Published November 26, 2021
By Tom Campbell
After last year’s lockdown it’s great to once again gather with family for the holidays. Some will be traveling “over the river and thru the woods to grandmother’s house.” During the holidays our already crowded and inadequately maintained roads will be strained, especially since speeding has surged in our state.
Burt Reynolds’ stunt driving in the movie Smokey and the Bandit doesn’t hold a candle to some of the drivers we’ve encountered. Picture Interstate 40 on a Friday afternoon in what has to be described as heavy traffic. I’m driving my usual “9 and under” on the 70 mile an hour road when I suddenly see, in my rearview mirror, not one, but two cars bobbing and weaving, racing to pass everyone. There’s more space between a burger and the bun on a Big Mac than when these cars recklessly wedge themselves between cars. Liken it to parallel parking at 85 miles an hour.
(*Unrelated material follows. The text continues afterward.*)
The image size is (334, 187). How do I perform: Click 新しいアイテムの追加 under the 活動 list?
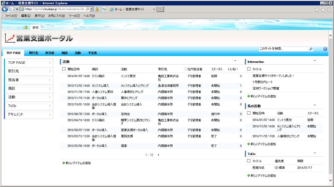pyautogui.click(x=78, y=163)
Either these guys (and I suspect they were male drivers) had a death wish or there was a pot of gold waiting them if they arrived at a prescribed destination by a certain time in one piece. But they were scaring the bejesus out of the rest of us. And this was not an isolated experience, as I’m sure you probably know.
We live in an age of rage and I suspect that’s about as good a explanation as you can find for some of the outrageous conduct we encounter on our roads. The North Carolina Highway Patrol reports they’ve already arrested more extreme speeders through the end of October - 47,368 - than in the whole year 2020. Extreme speeding is defined as driving 25 or more miles per hour over the posted speed limit. The Charlotte Observer recently released an investigative study showing that speeding enforcement over the past decade actually declined, despite the fact that our state gained more than 100,000 residents during the period.
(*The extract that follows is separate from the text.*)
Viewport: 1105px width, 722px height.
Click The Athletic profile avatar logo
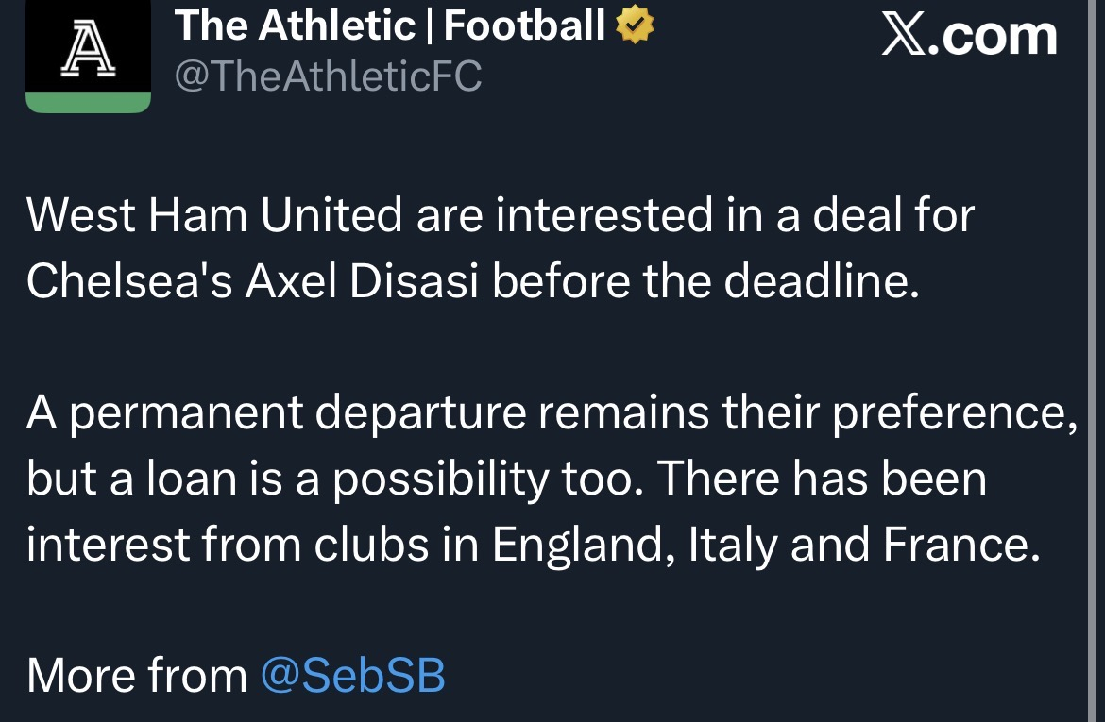coord(88,49)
Part of the decline is due to a shortage of as many 200 troopers in the number of State Highway Patrol officers. We have about 1,400 sworn officers to cover 10.6 million citizens in the 53,821 square miles of our state. Some of the shortage can be explained by retirements, but pay is also a factor. Starting pay is $37,300 and the average trooper salary is $50,686 for a job that has exacting standards, long hours and is increasingly dangerous. All law enforcement agencies in our state are having increased difficulty getting men and women to wear the uniform. We need to pay more for those protecting us from harm’s way.
Another reason for increased speeding is that speeders get off too easy. It begins with overcrowded district court dockets and overworked district attorneys. It is too easy to get a charge reduced or dismissed outright. Even repeat offenders can pay a lawyer as little as $99 and get the violation, and the resultant increased insurance premiums, reduced to an “improper equipment” dismissal or Prayer for Judgement, which is unique to our state. Bottom line: this experience, which should teach you not to disobey speed laws, actually becomes a de facto permission slip for doing it again.
It’s obvious we need to make our roads safer, and the best way to accomplish this is for stricter penalties. Let’s change driving laws to greatly increase fines for first offenders and automatic loss of license for repeated offenders. Maybe having to Uber to work will be incentive enough to drive more prudently. Of the 1,400 road deaths this year about one-in-four is the result of speeding.
As Sergeant Chris Knox, spokesman for the Highway Patrol, said, “By stopping that person [a speeder], we know we may have just saved that person’s life. And we may also have saved the life of someone down the road.”
The message we hear every holiday is, “Drive to arrive alive.” It’s worth heeding.